Work to complete.
Show me every line in the listing that has the word "zoom".

====== Given entries

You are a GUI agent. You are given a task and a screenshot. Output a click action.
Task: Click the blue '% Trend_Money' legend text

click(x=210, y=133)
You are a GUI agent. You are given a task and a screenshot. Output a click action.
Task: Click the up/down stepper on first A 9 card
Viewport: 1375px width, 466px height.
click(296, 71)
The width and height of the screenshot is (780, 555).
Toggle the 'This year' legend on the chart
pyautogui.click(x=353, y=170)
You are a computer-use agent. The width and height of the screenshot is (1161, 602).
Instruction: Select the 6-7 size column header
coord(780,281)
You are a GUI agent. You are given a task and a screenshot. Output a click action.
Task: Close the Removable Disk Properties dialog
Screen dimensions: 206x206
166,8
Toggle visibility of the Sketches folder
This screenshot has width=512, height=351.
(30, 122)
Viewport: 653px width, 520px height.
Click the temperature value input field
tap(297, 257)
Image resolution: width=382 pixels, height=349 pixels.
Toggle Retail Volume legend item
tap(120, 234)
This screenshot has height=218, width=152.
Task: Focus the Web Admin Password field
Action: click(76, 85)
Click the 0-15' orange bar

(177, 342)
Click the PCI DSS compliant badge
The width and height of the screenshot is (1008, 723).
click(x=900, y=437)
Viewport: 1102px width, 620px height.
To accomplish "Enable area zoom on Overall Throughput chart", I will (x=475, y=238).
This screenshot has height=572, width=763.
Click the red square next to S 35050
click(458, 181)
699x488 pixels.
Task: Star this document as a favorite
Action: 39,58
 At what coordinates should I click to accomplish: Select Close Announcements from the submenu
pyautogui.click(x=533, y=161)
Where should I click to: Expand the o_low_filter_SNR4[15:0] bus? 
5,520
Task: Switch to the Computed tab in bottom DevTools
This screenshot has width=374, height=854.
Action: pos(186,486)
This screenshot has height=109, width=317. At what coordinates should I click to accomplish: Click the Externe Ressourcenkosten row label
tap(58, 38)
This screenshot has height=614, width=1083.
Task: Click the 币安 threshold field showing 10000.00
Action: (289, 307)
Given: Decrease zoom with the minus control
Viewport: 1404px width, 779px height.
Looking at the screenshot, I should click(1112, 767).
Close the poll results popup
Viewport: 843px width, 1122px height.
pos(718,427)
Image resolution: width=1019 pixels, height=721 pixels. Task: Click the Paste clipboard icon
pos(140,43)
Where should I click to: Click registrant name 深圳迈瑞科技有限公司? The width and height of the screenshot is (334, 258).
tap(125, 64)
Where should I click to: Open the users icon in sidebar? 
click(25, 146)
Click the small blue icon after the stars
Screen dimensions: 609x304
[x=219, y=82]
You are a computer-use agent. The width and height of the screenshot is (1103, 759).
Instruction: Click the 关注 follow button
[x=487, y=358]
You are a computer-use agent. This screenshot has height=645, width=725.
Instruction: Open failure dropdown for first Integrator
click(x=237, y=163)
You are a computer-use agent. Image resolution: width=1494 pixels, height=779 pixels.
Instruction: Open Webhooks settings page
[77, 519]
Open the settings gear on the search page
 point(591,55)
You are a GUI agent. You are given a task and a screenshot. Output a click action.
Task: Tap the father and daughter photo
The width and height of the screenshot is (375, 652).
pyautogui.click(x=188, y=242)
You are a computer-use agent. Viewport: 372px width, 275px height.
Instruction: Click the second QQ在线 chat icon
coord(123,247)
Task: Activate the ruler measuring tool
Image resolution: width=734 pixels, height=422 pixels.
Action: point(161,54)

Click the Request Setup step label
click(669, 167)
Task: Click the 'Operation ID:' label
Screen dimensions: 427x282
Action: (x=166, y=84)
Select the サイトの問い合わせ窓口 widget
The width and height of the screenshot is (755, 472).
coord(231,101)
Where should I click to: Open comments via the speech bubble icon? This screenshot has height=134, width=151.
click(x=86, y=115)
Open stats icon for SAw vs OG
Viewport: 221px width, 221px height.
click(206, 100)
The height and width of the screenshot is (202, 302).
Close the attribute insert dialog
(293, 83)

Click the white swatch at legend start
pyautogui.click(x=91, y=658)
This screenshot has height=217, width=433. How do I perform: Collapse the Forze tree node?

============

Result of this exercise.
To accomplish "Enable area zoom on Overall Throughput chart", I will (x=475, y=238).
Given: Decrease zoom with the minus control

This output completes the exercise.